(Collected data)

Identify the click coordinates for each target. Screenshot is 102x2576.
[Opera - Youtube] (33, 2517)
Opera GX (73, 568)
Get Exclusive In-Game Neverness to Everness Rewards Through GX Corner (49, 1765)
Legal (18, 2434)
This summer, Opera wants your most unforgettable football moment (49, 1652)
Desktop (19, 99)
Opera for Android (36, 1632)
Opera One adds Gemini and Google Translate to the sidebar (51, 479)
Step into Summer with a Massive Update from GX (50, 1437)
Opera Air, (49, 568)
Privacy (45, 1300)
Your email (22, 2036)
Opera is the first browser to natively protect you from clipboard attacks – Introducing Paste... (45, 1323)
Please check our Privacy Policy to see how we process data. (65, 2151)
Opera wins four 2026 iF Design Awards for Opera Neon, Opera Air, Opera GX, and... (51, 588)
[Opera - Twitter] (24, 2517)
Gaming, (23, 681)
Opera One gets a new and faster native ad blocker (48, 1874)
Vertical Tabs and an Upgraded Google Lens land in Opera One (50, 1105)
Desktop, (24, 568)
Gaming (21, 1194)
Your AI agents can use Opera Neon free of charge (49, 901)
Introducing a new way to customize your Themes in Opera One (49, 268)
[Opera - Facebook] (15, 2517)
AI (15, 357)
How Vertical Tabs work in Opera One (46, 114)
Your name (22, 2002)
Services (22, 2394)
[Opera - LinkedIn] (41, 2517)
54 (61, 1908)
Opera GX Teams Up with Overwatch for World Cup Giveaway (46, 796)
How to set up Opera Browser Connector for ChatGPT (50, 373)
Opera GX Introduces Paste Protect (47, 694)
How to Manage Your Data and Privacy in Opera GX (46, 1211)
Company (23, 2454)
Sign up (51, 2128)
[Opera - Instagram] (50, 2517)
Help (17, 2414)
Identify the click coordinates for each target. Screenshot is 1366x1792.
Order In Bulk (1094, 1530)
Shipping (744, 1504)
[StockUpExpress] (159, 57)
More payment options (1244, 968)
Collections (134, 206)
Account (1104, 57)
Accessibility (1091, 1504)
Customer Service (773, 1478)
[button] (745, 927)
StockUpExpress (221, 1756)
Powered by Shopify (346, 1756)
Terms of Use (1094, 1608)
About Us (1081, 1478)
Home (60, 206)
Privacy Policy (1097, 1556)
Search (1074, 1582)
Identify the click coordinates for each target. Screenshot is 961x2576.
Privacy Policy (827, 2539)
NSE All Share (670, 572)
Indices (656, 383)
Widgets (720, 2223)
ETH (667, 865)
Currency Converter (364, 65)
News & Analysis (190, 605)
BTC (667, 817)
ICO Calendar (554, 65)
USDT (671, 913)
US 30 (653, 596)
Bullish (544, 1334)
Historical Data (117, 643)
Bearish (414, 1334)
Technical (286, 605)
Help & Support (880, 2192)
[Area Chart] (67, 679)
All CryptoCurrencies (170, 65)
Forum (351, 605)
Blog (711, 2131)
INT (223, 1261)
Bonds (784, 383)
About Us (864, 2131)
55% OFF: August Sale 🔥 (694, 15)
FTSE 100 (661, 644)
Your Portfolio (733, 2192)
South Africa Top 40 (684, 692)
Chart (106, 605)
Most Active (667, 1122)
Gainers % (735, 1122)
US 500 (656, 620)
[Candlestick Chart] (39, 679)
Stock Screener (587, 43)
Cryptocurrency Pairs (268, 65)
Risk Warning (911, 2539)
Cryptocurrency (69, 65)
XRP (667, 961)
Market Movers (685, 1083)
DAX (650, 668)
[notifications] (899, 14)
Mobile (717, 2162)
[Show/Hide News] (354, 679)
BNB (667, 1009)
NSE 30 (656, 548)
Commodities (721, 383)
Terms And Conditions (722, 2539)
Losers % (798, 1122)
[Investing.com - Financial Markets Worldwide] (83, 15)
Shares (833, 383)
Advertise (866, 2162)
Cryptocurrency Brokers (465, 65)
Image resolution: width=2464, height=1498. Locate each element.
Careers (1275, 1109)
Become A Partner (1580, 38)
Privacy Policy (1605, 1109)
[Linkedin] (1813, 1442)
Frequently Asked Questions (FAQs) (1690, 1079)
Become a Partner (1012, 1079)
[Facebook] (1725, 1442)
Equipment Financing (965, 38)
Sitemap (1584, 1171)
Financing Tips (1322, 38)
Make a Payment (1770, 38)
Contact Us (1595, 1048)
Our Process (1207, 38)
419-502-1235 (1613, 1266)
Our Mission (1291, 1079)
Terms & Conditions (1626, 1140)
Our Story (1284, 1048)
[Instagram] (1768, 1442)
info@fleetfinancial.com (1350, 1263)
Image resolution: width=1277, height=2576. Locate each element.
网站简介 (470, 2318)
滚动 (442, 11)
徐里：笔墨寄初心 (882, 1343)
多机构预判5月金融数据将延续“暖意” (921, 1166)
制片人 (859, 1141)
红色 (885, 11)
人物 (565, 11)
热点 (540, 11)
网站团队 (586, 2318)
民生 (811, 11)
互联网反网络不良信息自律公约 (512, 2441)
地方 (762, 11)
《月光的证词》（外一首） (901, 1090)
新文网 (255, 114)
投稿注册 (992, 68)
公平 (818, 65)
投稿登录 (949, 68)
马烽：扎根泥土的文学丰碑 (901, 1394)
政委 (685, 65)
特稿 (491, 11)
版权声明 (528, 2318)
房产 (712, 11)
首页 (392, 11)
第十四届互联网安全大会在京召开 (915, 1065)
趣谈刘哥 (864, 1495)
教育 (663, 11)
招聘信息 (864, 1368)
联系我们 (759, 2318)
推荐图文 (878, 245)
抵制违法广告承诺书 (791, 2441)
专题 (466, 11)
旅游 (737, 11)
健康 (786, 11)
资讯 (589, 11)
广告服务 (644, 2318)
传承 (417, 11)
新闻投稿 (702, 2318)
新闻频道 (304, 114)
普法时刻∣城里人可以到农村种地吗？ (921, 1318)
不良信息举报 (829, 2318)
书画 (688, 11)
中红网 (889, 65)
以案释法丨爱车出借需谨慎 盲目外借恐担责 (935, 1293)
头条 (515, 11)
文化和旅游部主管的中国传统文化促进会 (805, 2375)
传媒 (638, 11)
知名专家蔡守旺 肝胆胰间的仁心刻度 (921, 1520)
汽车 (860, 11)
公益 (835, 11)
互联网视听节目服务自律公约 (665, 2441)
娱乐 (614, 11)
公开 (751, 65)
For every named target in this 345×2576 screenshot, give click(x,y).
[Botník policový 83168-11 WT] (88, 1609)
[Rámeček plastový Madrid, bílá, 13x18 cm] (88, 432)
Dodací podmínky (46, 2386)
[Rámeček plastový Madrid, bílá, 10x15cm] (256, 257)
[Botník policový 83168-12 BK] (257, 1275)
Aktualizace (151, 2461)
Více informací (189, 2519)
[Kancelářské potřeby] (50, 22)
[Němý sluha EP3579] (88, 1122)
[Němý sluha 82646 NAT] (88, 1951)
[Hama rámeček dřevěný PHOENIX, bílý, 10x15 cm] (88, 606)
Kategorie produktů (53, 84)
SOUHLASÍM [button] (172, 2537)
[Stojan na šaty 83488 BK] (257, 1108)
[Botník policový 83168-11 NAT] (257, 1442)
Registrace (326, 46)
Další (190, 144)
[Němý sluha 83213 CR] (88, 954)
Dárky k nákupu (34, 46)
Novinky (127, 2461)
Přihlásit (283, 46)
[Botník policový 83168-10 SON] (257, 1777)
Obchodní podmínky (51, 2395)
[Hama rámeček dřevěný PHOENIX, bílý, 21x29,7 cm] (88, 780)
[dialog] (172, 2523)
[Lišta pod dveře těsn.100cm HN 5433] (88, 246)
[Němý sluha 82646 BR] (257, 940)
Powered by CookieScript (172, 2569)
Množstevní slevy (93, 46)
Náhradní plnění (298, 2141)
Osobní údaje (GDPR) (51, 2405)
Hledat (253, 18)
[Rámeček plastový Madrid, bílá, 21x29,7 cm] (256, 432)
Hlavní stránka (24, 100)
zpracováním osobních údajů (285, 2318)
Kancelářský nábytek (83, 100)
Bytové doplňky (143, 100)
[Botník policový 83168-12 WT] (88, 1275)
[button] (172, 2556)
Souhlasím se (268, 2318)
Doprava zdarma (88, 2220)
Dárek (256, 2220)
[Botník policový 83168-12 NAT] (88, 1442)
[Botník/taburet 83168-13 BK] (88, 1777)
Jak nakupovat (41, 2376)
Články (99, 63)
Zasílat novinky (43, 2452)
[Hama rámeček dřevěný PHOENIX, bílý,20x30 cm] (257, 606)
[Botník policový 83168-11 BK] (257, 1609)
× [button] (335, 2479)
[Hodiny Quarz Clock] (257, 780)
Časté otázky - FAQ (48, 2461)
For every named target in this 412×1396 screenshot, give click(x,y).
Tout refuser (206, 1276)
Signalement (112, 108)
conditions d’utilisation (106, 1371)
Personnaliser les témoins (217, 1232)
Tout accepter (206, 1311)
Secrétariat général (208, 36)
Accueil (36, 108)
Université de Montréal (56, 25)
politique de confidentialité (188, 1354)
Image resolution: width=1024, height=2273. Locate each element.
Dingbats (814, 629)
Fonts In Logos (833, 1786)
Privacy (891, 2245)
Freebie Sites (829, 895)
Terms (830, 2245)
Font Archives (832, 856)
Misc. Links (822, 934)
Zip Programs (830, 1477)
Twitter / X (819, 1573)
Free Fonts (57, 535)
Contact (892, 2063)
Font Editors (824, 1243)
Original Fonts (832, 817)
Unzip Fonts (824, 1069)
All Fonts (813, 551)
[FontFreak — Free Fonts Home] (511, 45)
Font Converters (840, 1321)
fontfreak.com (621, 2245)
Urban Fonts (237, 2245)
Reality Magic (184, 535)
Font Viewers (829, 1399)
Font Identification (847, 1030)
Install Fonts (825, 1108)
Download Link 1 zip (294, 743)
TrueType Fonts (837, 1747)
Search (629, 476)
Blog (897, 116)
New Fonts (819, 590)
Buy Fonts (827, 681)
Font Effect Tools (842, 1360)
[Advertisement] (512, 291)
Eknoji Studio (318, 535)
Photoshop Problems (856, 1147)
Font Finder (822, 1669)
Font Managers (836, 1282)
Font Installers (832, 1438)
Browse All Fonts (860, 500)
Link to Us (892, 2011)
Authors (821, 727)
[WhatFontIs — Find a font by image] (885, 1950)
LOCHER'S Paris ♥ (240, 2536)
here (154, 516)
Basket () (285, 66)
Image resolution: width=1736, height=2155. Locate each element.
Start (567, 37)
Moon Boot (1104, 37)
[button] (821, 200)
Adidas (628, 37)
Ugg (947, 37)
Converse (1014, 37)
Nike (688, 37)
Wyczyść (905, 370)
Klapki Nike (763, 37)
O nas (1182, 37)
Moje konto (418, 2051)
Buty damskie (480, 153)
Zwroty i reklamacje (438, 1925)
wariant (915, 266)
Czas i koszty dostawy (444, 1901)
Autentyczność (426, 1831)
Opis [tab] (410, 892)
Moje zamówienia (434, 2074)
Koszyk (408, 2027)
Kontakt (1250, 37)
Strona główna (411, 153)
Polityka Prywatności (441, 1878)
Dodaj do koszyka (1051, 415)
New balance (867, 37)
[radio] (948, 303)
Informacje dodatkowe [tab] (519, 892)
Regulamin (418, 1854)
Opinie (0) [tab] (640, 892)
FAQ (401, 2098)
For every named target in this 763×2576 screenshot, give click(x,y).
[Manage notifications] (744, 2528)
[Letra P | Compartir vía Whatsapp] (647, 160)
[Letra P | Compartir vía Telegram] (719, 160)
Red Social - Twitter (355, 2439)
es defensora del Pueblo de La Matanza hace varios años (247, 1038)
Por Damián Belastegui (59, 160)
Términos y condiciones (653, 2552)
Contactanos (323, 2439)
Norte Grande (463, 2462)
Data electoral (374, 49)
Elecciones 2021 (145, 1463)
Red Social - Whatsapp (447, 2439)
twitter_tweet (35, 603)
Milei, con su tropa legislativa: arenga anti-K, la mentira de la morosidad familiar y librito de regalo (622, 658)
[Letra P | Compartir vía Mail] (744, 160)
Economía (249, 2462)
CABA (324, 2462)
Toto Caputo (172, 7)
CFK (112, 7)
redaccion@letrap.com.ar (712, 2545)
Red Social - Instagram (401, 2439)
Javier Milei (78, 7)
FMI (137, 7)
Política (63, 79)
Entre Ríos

→ INSTRUCTIONS FOR THE TASK
Your task is to restate, word for word, only those lines above that fall between the line holding "[FontFreak — Free Fonts Home] (511, 45)" and the line holding "Red Social - Twitter (355, 2439)", inclusive.

→ EXERCISE RESULT
[FontFreak — Free Fonts Home] (511, 45)
Font Converters (840, 1321)
fontfreak.com (621, 2245)
Urban Fonts (237, 2245)
Reality Magic (184, 535)
Font Viewers (829, 1399)
Font Identification (847, 1030)
Install Fonts (825, 1108)
Download Link 1 zip (294, 743)
TrueType Fonts (837, 1747)
Search (629, 476)
Blog (897, 116)
New Fonts (819, 590)
Buy Fonts (827, 681)
Font Effect Tools (842, 1360)
[Advertisement] (512, 291)
Eknoji Studio (318, 535)
Photoshop Problems (856, 1147)
Font Finder (822, 1669)
Font Managers (836, 1282)
Font Installers (832, 1438)
Browse All Fonts (860, 500)
Link to Us (892, 2011)
Authors (821, 727)
[WhatFontIs — Find a font by image] (885, 1950)
LOCHER'S Paris ♥ (240, 2536)
here (154, 516)
Basket () (285, 66)
Image resolution: width=1736, height=2155. Locate each element.
Start (567, 37)
Moon Boot (1104, 37)
[button] (821, 200)
Adidas (628, 37)
Ugg (947, 37)
Converse (1014, 37)
Nike (688, 37)
Wyczyść (905, 370)
Klapki Nike (763, 37)
O nas (1182, 37)
Moje konto (418, 2051)
Buty damskie (480, 153)
Zwroty i reklamacje (438, 1925)
wariant (915, 266)
Czas i koszty dostawy (444, 1901)
Autentyczność (426, 1831)
Opis [tab] (410, 892)
Moje zamówienia (434, 2074)
Koszyk (408, 2027)
Kontakt (1250, 37)
Strona główna (411, 153)
Polityka Prywatności (441, 1878)
Dodaj do koszyka (1051, 415)
New balance (867, 37)
[radio] (948, 303)
Informacje dodatkowe [tab] (519, 892)
Regulamin (418, 1854)
Opinie (0) [tab] (640, 892)
FAQ (401, 2098)
For every named target in this 763×2576 screenshot, give click(x,y).
[Manage notifications] (744, 2528)
[Letra P | Compartir vía Whatsapp] (647, 160)
[Letra P | Compartir vía Telegram] (719, 160)
Red Social - Twitter (355, 2439)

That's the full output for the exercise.